TASK ITEM A —
Retype the passage of the HybPiper article from "Targeted sequence capture is" to "using this technique." without any changes.
TASK ITEM B —
In the HybPiper article, which journal published the study that describes the pipeline?

EXCERPT TO READ —
▼

HybPiper: A bioinformatic pipeline for processing target-enrichment data
With the rapid rise of next-generation sequencing technologies, disparate fields from cancer research to evolutionary biology have seen a drastic shift in the way DNA sequence data is obtained. It is now possible to sequence many genes across large numbers of species in an incredibly short period of time. And the price tag keeps getting smaller and smaller. However, the deluge of sequence data obtained using these high-throughput sequencing techniques requires a substantial amount of computational input to process—a daunting task for many biologists. A recently developed bioinformatics pipeline allows researchers with limited computational skills to quickly and efficiently extract gene regions of interest from data obtained with the increasingly popular targeted sequence capture approach.
Targeted sequence capture is a technique used to focus sequencing efforts on specific regions of the genome. By reducing the size of the target genome to only those gene regions of interest, many more samples can be sequenced concurrently. A recent study led by scientists at the Chicago Botanic Garden and available in Applications in Plant Sciences describes the pipeline, HybPiper, for recovering gene regions from sequence data obtained using this technique.
"We set out to design a tool to reliably extract gene sequences from high-throughput sequencing projects to build phylogenetic trees," explains Dr. Matthew Johnson, lead author of the study. "Scientists using next-generation sequencing technologies get their data delivered in a big pile of DNA fragments. HybPiper decides which fragments belong to which gene, assembles the fragments into a gene region, and returns the full gene sequence, including introns, in a format that can be used for downstream analysis."
The pipeline brings together a number of Python scripts and free-standing programs to create a simple-to-use workflow for processing large amounts of sequence data. "We used a variety of tools at each phase, and tweaked the parameter settings until we were consistently recovering the right sequence. We also tried to be sensitive to different targeted sequencing designs—for example, not everyone will be able to design probes from a closely related genome. This flexibility is reflected in a large number of customizable parameters in HybPiper to better fit each individual project," explains Johnson.

▲

COLLECTED MATERIAL —
▼

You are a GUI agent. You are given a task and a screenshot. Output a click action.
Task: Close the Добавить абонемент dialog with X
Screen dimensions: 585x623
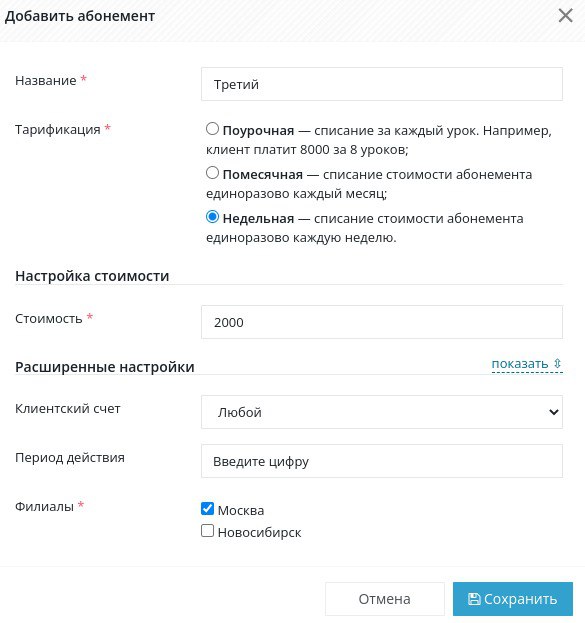click(x=565, y=16)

▲

WRITTEN SOLUTION A —
Targeted sequence capture is a technique used to focus sequencing efforts on specific regions of the genome. By reducing the size of the target genome to only those gene regions of interest, many more samples can be sequenced concurrently. A recent study led by scientists at the Chicago Botanic Garden and available in Applications in Plant Sciences describes the pipeline, HybPiper, for recovering gene regions from sequence data obtained using this technique.

WRITTEN SOLUTION B —
Applications in Plant Sciences